Shaykh Abdur Rahman, chief of the outlawed Jamaat-ul-Mujahideen (JMB), has surrendered to police in Sylhet in north-eastern Bangladesh.
On Wednesday, police had surrounded a house, reportedly full of explosives.
Early on Thursday, Mr Rahman gave himself with two others, and was taken away for questioning, police said.
The JMB has been blamed for a wave of bombings in the country since August last year, which have killed at least 28 people.
'No surrender'
The operation, involving more than 500 members of the elite Rapid Action Battalion, police and the paramilitary Bangladesh Rifles began late on Tuesday night.
They surrounded the two-storey house and used loudspeakers to urge Shaykh Abdur Rahman to give himself up.

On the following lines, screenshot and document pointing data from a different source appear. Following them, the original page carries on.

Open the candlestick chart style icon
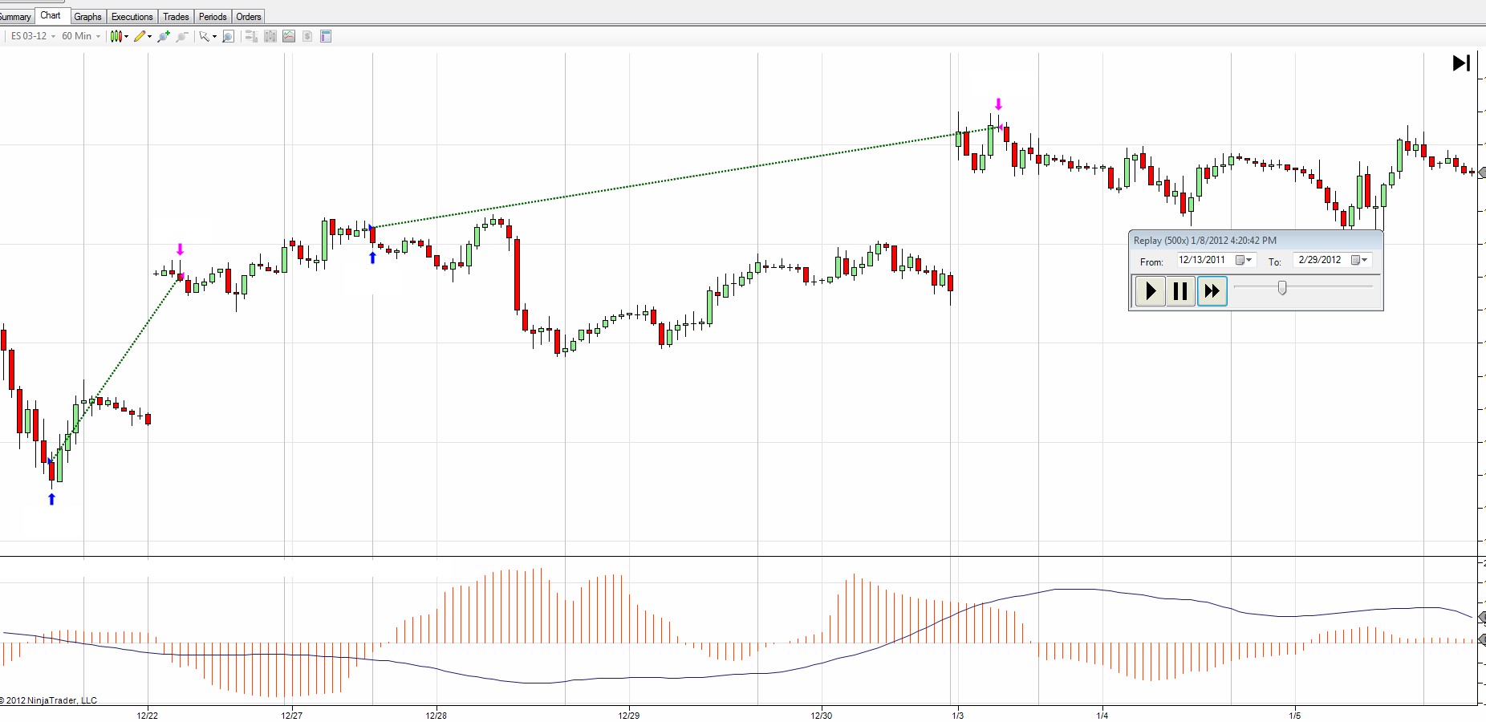 [119, 36]
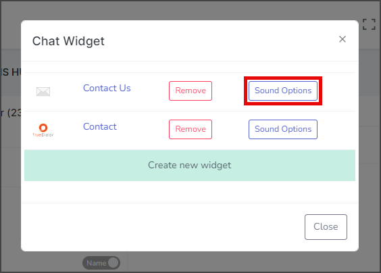Click the envelope icon for Contact Us widget
381x273 pixels.
pyautogui.click(x=43, y=92)
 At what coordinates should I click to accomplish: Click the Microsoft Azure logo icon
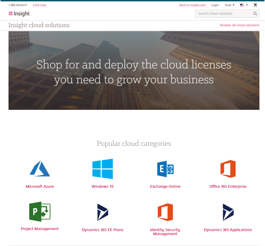(x=40, y=169)
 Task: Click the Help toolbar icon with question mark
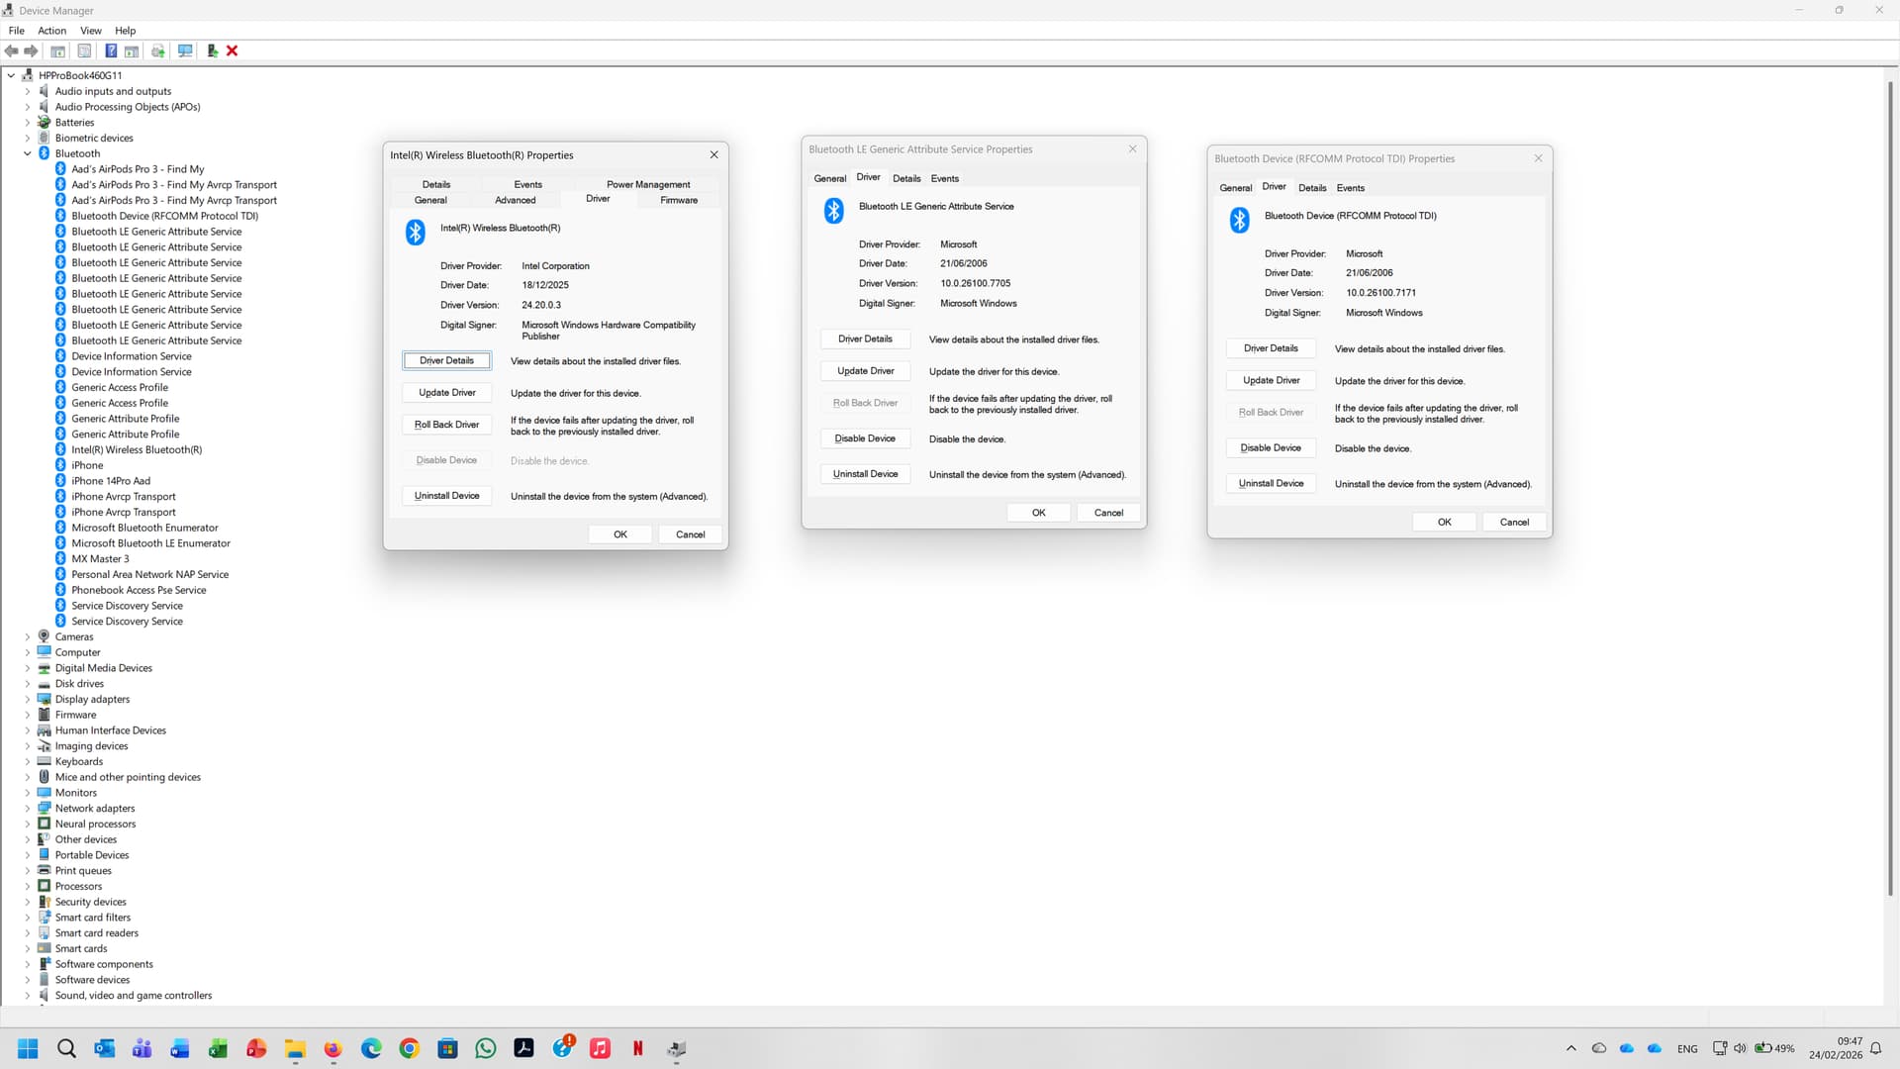(x=111, y=50)
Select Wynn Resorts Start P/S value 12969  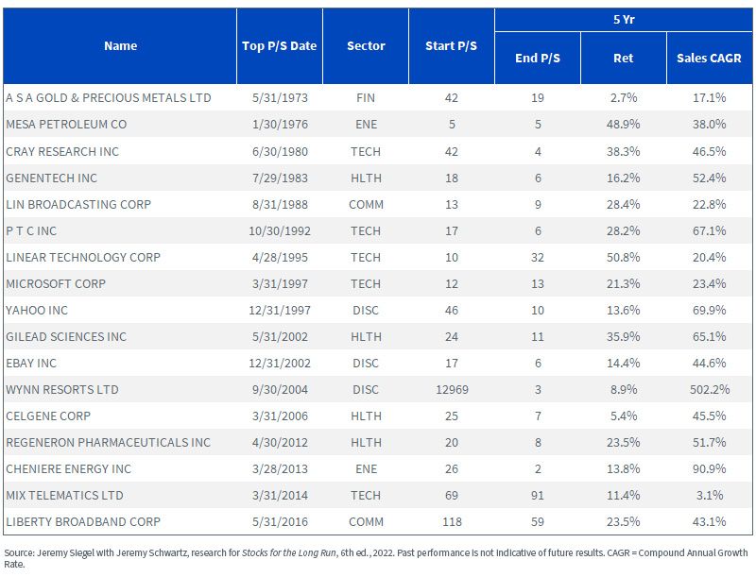point(452,390)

The wife of Mr Rahman and eight others were taken into police custody on Wednesday after they were sent out from inside the house.
Bombings
Earlier this month, Mr Rahman and another top JMB leader, Siddiqul Islam, alias Bangla Bhai, were sentenced in absentia to 40 years in prison for a bomb attack which killed two judges last November.
Last August, some 500 bombs were set off in all but one of Bangladesh's 64 districts in the space of an hour. Three people were killed and about 100 injured.
More than 100 cases have been filed against members of the Jamaat-ul-Mujahideen, which the authorities blame for the bombing campaign.
The militant group has been demanding the introduction of Islamic Sharia law in the country.